In Hillman v. State, the Court of Appeals of Georgia rejected the prosecution’s effort to imprison a woman who shot herself in the stomach to kill her unborn child. Interpreting Section 16-12-140, it said, “This statute is written in the third person, clearly indicating that at least two actors must be involved.” Accordingly, it “does not criminalize a pregnant woman’s actions in securing an abortion, regardless of the means utilized.”

As Erick Erickson points out in a piece for The Resurgent, “… since 1876, Georgia has prohibited the prosecution of any woman for the death of her child in utero and it is clear law in Georgia that ‘pregnant woman upon whom the abortion procedure was performed cannot be indicted for this offense.'” He goes on to say that in the case of Hillman, the court made it clear that under Georgia law, a woman can’t be charged for the death of her preborn child under any circumstances. The Heartbeat Bill doesn’t change any of this.

Not only does the bill not criminalize women, but it states, “Any woman upon whom an abortion is performed in violation of this Code section may recover in a civil action from the person who engaged in such violation all damages available to her under Georgia law….”

Myth 4: Women will be investigated for miscarriages. 

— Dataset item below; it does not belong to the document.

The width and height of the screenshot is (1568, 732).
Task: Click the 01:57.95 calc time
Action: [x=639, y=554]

“This is the most harebrained, inconsiderate, illogical ridiculous idea I think I’ve ever heard,” Joshua Edmonds, Executive Director of Georgia Life Alliance, said of the myth on Facebook. “Not only does our law not actually change anything about the current law dealing with miscarriage, it provides an additional layer of protection for mothers who suffer through the pain of child loss in the womb.”

Approximately 15 to 25 percent of confirmed pregnancies are thought to end in miscarriage. It’s ludicrous for anyone to think that women would have to prove they are innocent of illegal abortions after suffering miscarriages, especially since they can’t be prosecuted for illegal abortions anyway.

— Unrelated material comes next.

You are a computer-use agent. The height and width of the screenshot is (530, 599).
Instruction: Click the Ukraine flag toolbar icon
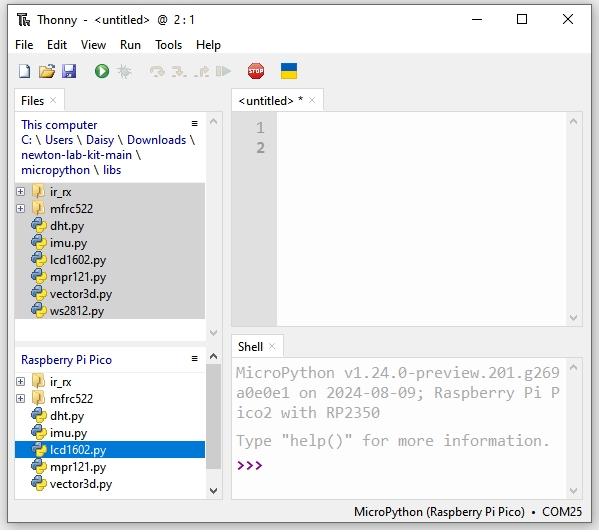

Still, the Washington Post made the claim that a woman who miscarried might have to prove so if her doctor were being investigated for committing illegal abortions. However, HIPAA laws would protect a woman from having to do such a thing. While the local district attorney could have access to health records, the women’s identities would be protected by law. It has been this way for years, and the Heartbeat Bill did not change it.

Myth 5: If a woman from Georgia obtains an abortion in another state she would face charges.

Social media rumor has it that because the new Georgia law makes preborn children legal persons when a heartbeat is detected, it would mean that if a woman drove to another state to obtain an abortion which is legal in that state, she could be charged with murder or conspiracy to commit murder. This is not true. Georgia law can’t charge anyone for a crime committed in another state in which the act is not a crime. Just as people who live in a state where gambling is illegal can’t be arrested for gambling in Las Vegas, the same rule applies to women who travel for an abortion. In fact, this already happens in cases of late-term abortions in which women leave their home state (where it is illegal) in order to undergo a legal one in another state.

Myth 6: The Georgia bill will be struck down because other heartbeat bills have been.

Not necessarily. The fact is that no other abortion law in the country has ever been written like the Georgia one in which the child in the womb is a person. This is important because in the Roe v. Wade decision, Justice Harry Blackmun stated, “If this suggestion of personhood is established, [Roe’s] case, of course, collapses, for the fetus’ right to life would then be guaranteed specifically by the [14th] Amendment.” The Georgia Heartbeat Bill addresses this parameter set by Roe, something no other Heartbeat Bill has done. Saying the preborn child is a person presents a novel question to the court.